## Potter's wheel

1. The problem statement, all variables and given/known data
find the moment of inertia of a disc of diameter D that spins freely at 40 revs/min, then reduces to 30 revs/min when a mass m is added to the disc at x from the centre. I know m, x, both angular speeds, and the diameter of the disc.

2. Relevant equations
L = Iw
I = (mr^2)/2 (moment of inertia of a disc)
I = mr^2 (moment of inertia of a particle a distance r from the axis)
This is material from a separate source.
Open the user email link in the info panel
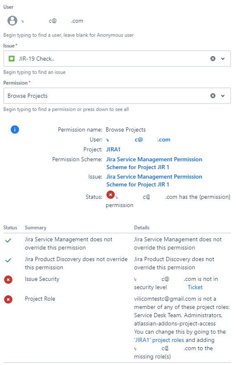The height and width of the screenshot is (365, 236). (x=138, y=140)
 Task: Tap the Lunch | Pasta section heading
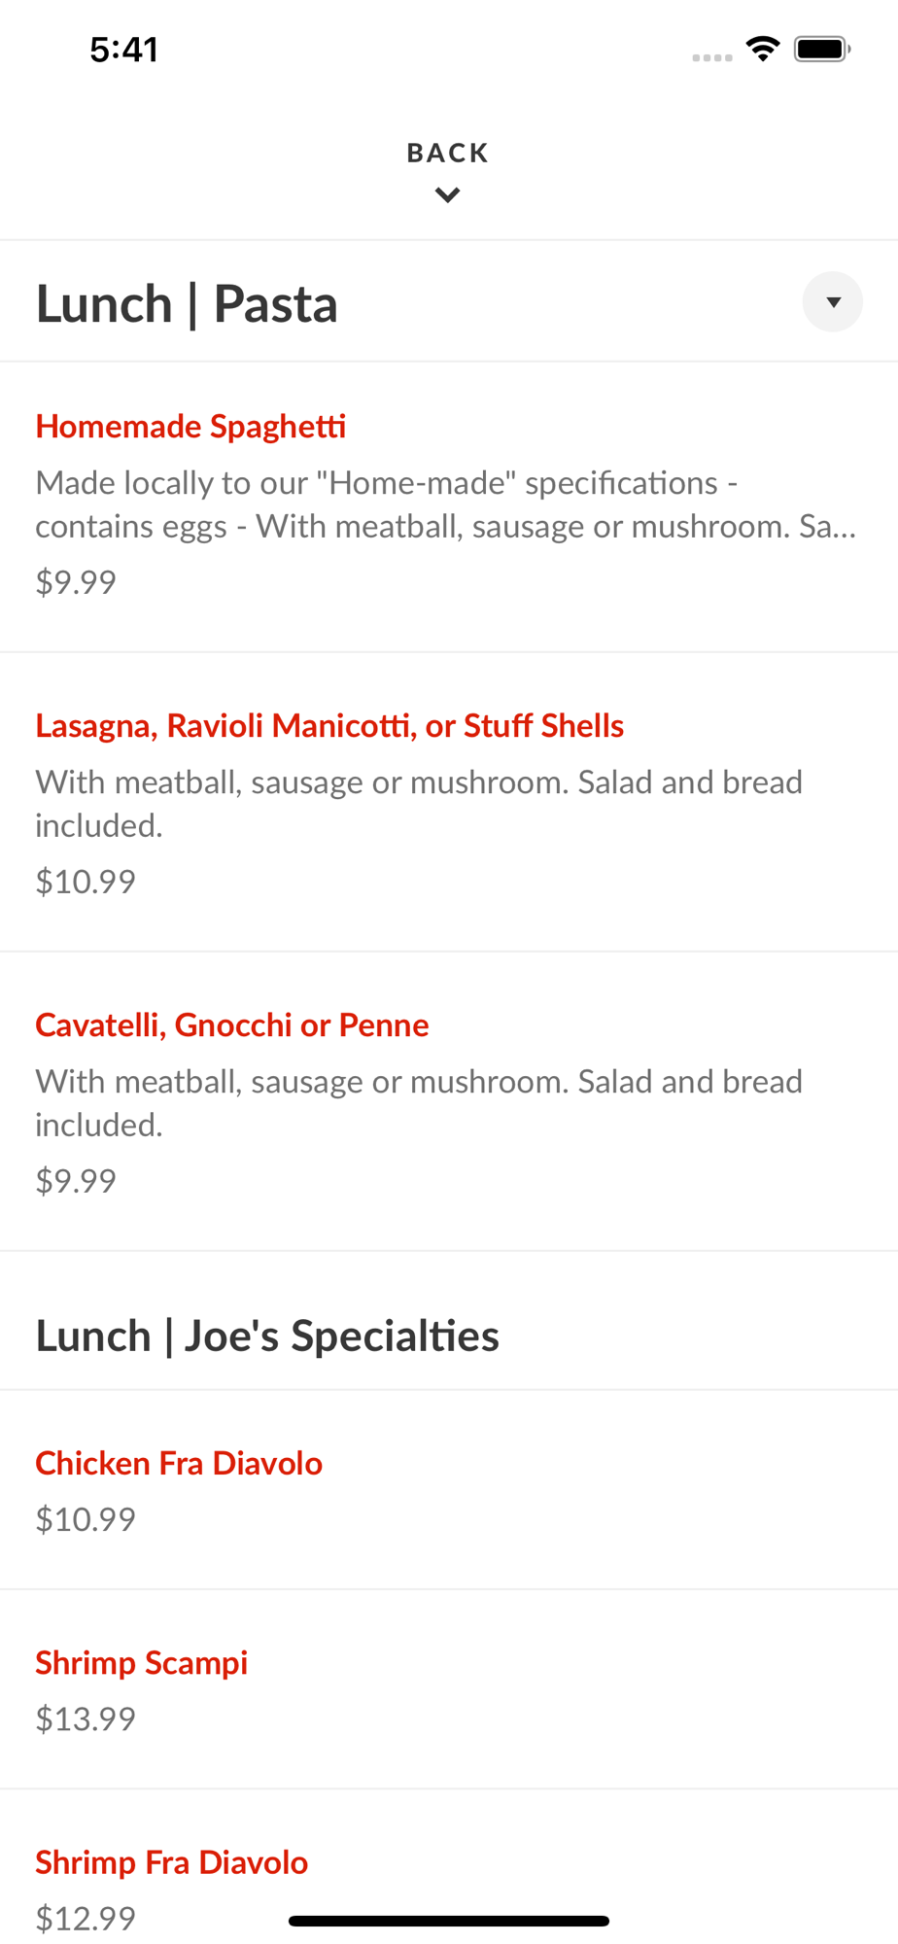point(187,303)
3. The attempt at a solution
I think this is a question about conservation of angular momentum. I've been assuming that because angular momentum (L) is the same before and after the mass falling, I can state:
I1w1 = (I1+I2)w2, where I1 is moment of inertia of the disc alone, w1 is angular speed before and I2 is the moment of inertia of the mass and w2 angular speed after the mass falls onto the wheel. I can calculate I2 = mr^2, so therefore calculate I1. Just to confirm, I have the angular speed before and after, I have the distance x and the mass m, I have the diameter of the disc also.
Can someone confirm that this is the right approach? I don't know how the diameter (or radius) of the disc comes into it, as it seems that this approach will calculate the value of I, so I don't need to find the mass and therefore find mr^2 to find I1. I also find that the values I've calculated so far seem pretty low, so I'm thinking I might have the wrong approach. Help appreciated - but please don't solve it for me! Just some pointers...